Santé au travail : les 35-49 ans en première ligne face à l’épuisement
Selon une étude OpinionWay réalisée pour deuxiemeavis.fr, l’usure professionnelle ne concerne pas uniquement les seniors. Les salariés en milieu de carrière apparaissent aujourd’hui comme les plus exposés, dans un contexte de hausse continue des arrêts maladie et de transformation du rapport au travail.
Un point de bascule au milieu de carrière
Avec 11,4 milliards d’euros d’indemnités journalières versées en 2024, en hausse de 60 % en dix ans, la question de la santé au travail s’impose désormais comme un sujet économique pour les entreprises comme pour les pouvoirs publics.
L’étude OpinionWay menée en février 2026 auprès de 1 180 salariés montre que les difficultés au travail sont à la fois physiques et psychologiques. La moitié des salariés évoque une fatigue persistante ou un épuisement physique, tandis que près d’un sur deux parle d’un épuisement mental et d’un stress lié au rythme et à la pression professionnelle.
Mais c’est entre 35 et 49 ans que la situation se tend le plus nettement. Plus d’un salarié sur deux dans cette tranche d’âge se dit proche de l’épuisement mental, un niveau supérieur à celui observé chez les plus de 50 ans, ce qui traduit une accumulation de contraintes professionnelles et personnelles à ce moment clé de la carrière.
Des attentes croissantes vis-à-vis des entreprises
Contrairement aux idées reçues, les plus jeunes ne sont pas épargnés. Une part importante des moins de 35 ans déclare déjà ressentir des signaux d’usure liés à leur activité, dans un contexte d’intensité professionnelle forte et de frontière de plus en plus floue entre vie privée et vie professionnelle.

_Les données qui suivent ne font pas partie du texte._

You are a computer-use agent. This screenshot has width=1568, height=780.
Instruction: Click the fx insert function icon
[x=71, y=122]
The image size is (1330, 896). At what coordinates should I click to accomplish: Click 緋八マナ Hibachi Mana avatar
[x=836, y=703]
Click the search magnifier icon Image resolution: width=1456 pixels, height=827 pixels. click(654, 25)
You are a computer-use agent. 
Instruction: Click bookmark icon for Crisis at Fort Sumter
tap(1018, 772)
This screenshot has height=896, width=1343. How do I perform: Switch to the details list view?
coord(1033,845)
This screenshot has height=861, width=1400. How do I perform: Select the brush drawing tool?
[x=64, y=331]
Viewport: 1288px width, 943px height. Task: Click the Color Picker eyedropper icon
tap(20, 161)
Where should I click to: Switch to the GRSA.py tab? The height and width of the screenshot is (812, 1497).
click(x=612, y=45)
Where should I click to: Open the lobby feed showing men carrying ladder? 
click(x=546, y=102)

Dans le même temps, certaines réalités restent difficiles à exprimer. Une minorité non négligeable de salariés indique qu’elle éviterait d’évoquer une maladie grave dans son environnement professionnel, par crainte de répercussions sur son parcours.
Face à ces constats, les comportements évoluent. Une large majorité de salariés se dit prête à modifier ses habitudes pour maintenir son niveau de performance, tandis que plus d’un sur deux considère qu’un bilan de santé global devrait être mis en place afin d’anticiper les premiers signes d’usure.
Pour les entreprises, ces signaux traduisent un changement de fond. La santé au travail ne se limite plus à la gestion des risques, elle devient un sujet de performance durable, avec des effets directs sur l’absentéisme, la productivité et la fidélisation des équipes.